A blogger by the name of Fiona Broome actually coined the term back in 2009 when she attended a conference where she talked about the passing of South African president Nelson Mandela back in the 1980s. A lot of the folks she talked with also remembered Mandela dying in prison. Some even said they’d watched TV news coverage of it. The problem was…Mandela was very much still alive in 2009 (he didn’t pass until 2013, four years later).
The Mandela Effect, defined as a false memory shared by multiple people, seems like it should be a rare happenstance, but the phenomenon is actually pretty common. Do you remember the Berenstein Bears from when you were a kid? Or maybe “Shazam”, the movie about a genie played by Sinbad? Or what about the line from Star Wars, “Luke, I am your father”?
Yeah, about that…none of it actually happened. All of those are instances of The Mandela Effect: The Berenstein Bears were actually the Berenstain Bears; the genie movie was actually “Kazaam”, starring Shaquille O’Neal; and Darth Vader actually said “No, I am your father”. Yet, many will still swear by their false memories, even after they learn the real truth. So, what’s behind all this?

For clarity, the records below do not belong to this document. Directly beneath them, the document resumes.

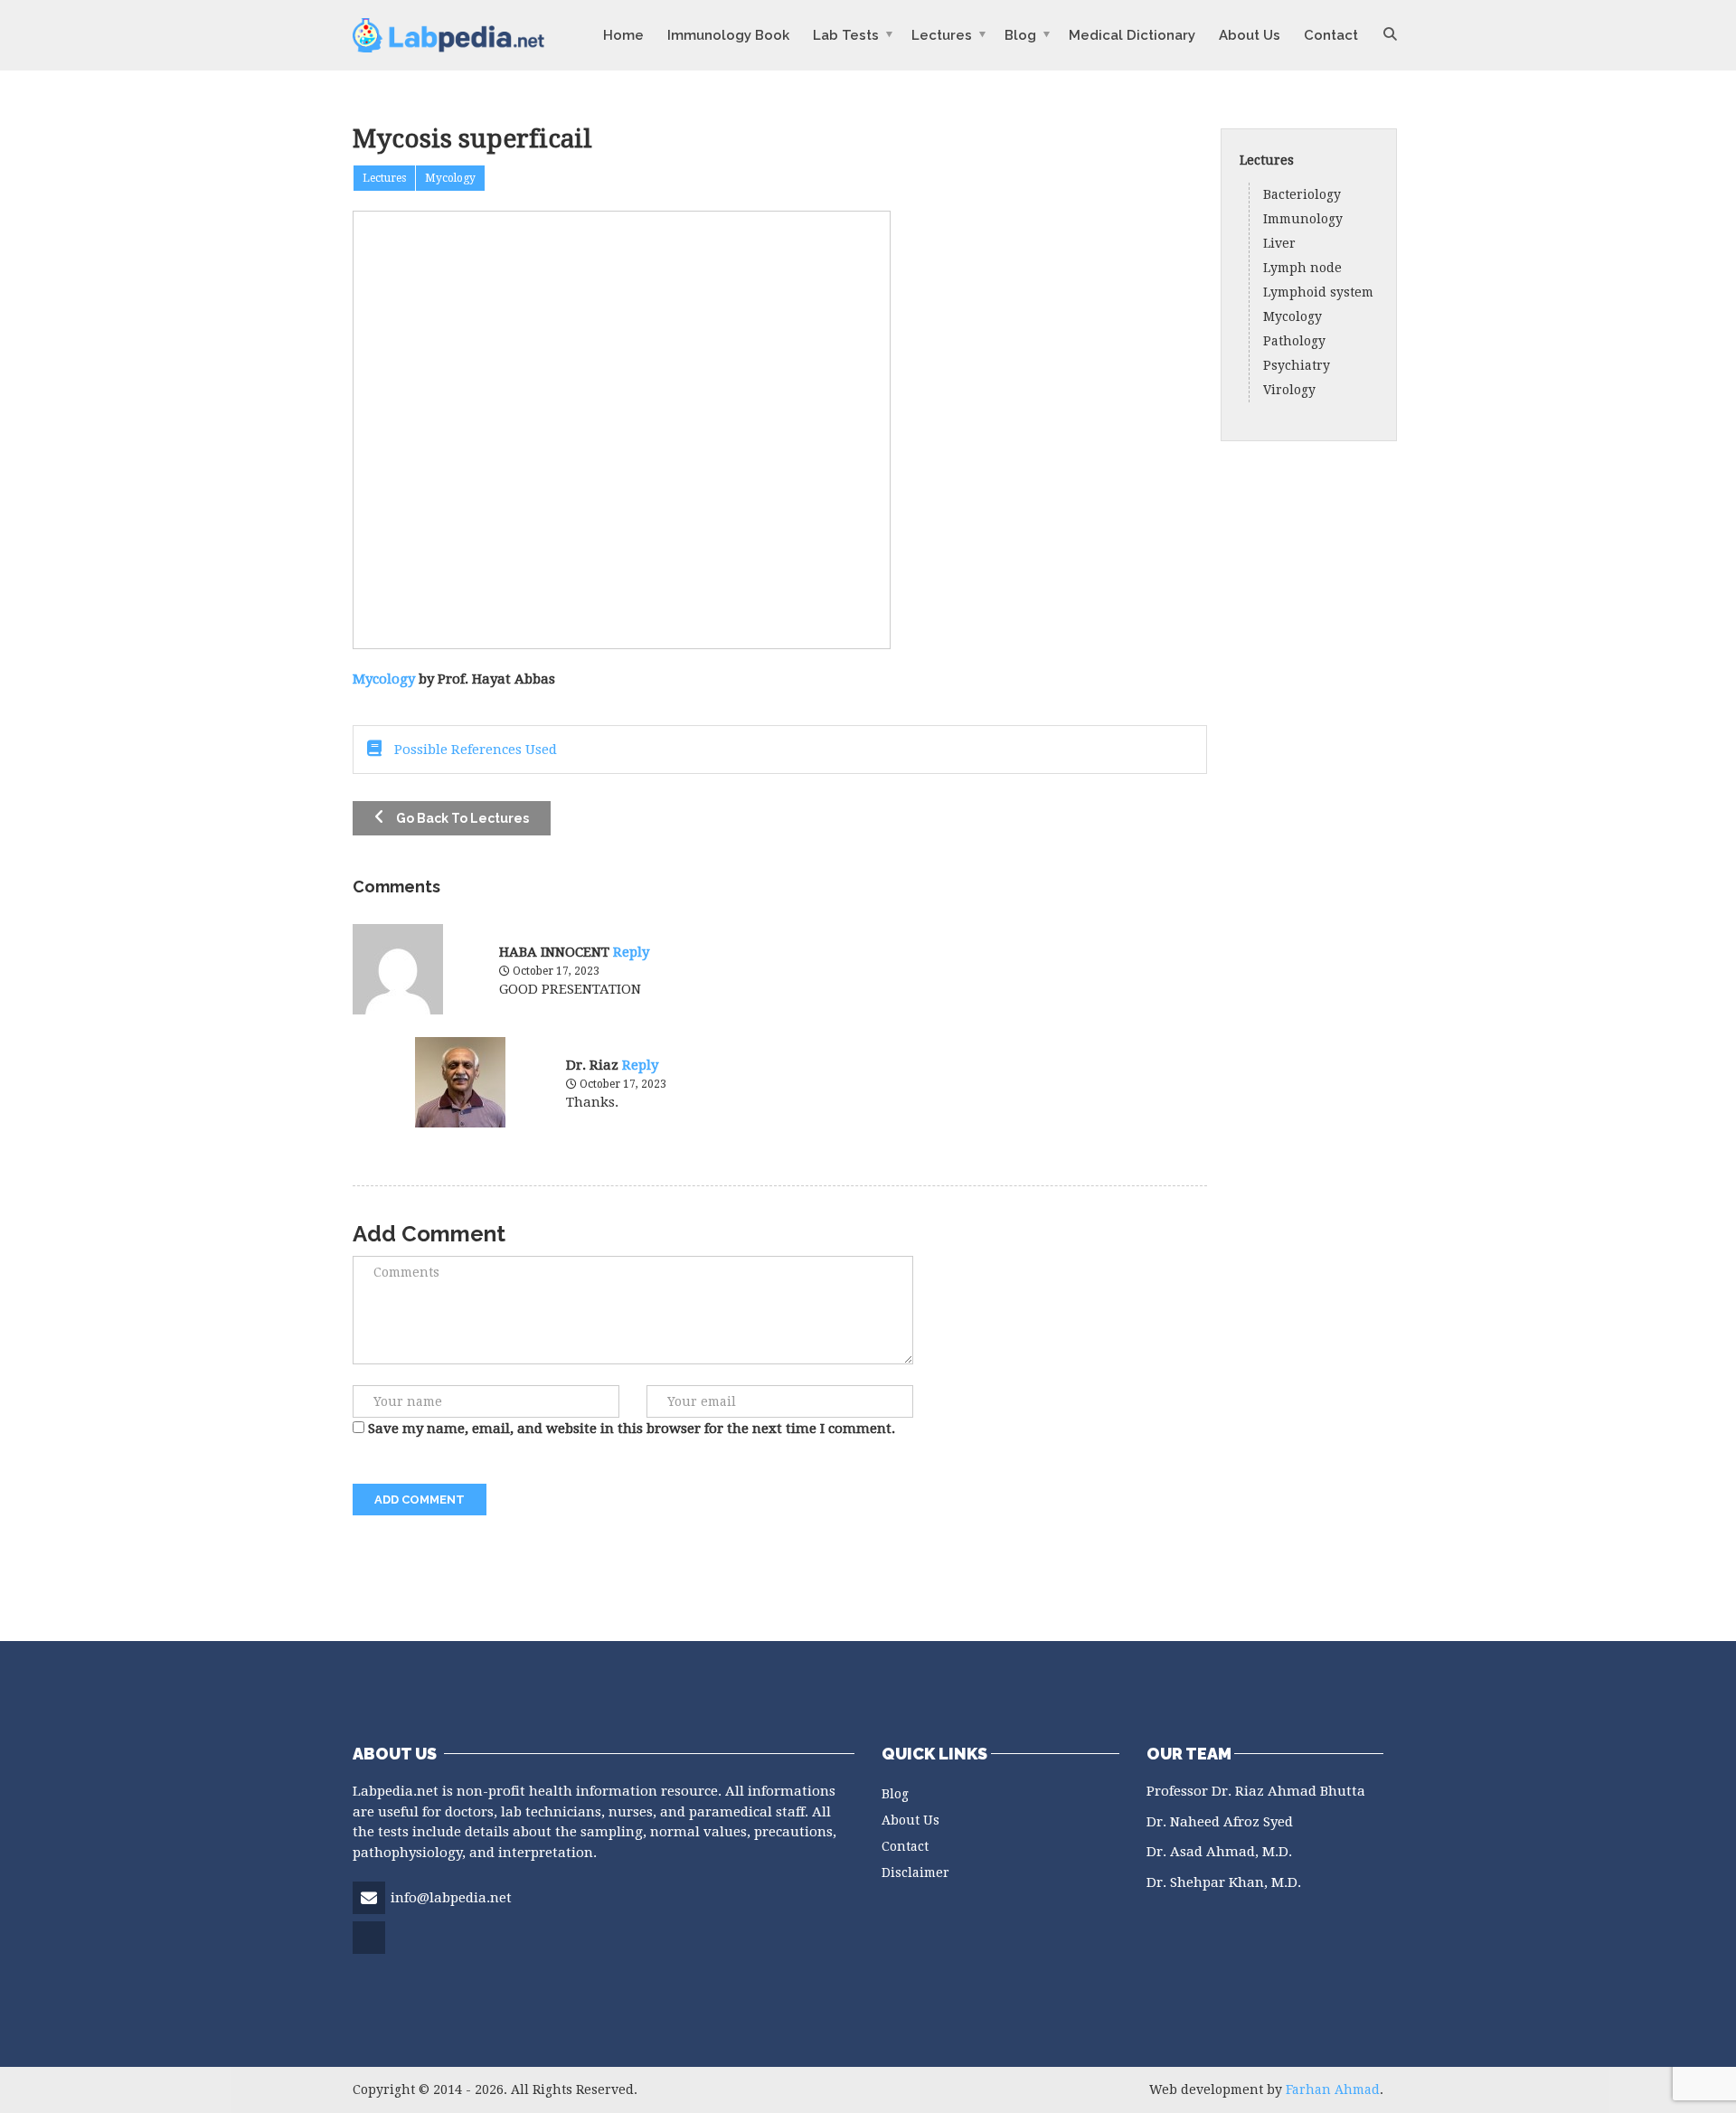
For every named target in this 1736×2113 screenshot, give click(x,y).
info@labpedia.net (451, 1898)
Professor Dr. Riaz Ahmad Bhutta (1255, 1791)
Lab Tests (846, 35)
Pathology (1294, 341)
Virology (1289, 389)
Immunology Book (728, 35)
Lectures (941, 35)
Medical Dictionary (1132, 35)
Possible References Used (474, 749)
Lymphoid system (1318, 292)
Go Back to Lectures (461, 818)
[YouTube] (370, 1952)
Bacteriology (1302, 194)
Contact (1331, 35)
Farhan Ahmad (1333, 2089)
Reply (631, 952)
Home (623, 35)
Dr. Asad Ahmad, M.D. (1219, 1852)
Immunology (1303, 219)
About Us (1249, 35)
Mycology (384, 679)
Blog (1020, 35)
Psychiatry (1296, 365)
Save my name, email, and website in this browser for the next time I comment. (631, 1428)
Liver (1279, 243)
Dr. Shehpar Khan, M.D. (1223, 1882)
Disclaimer (915, 1872)
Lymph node (1302, 267)
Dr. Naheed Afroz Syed (1219, 1822)
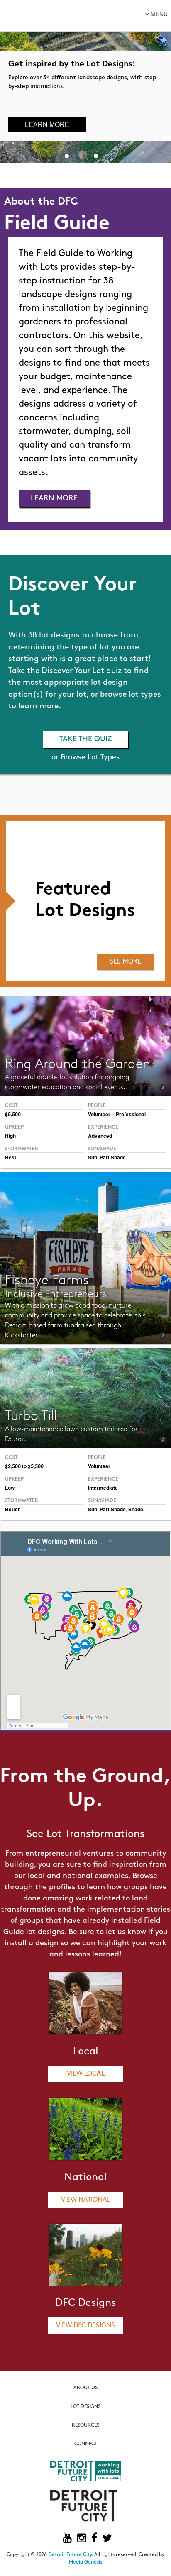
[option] (85, 81)
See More (125, 962)
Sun (92, 1157)
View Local (86, 2074)
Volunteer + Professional (117, 1114)
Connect (85, 2444)
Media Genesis (85, 2562)
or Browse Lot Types (85, 757)
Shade (135, 1509)
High (10, 1135)
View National (85, 2200)
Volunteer (99, 1466)
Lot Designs (85, 2406)
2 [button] (81, 154)
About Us (85, 2388)
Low (10, 1487)
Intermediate (103, 1487)
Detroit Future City (70, 2554)
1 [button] (67, 154)
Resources (85, 2425)
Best (10, 1157)
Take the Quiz (85, 739)
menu (158, 14)
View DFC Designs (85, 2325)
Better (12, 1509)
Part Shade (113, 1157)
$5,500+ (14, 1114)
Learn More (47, 124)
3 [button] (96, 154)
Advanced (100, 1135)
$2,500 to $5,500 (24, 1466)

Psychologists say The Mandela Effect is a product of how our brains process info. Human memories aren’t perfect snapshots of what actually took place in real life. When we try to recall something, we’re only able to access part of the true story. So, to fill in the gaps, our brains pull different info from other memories.
So, try not to be shocked when I tell you that the Monopoly man never had a monocle, and that Tom Cruise doesn’t actually dance in his Ray-Bans & underwear in Risky Business. (He did dance in his underwear, just not in his shades.)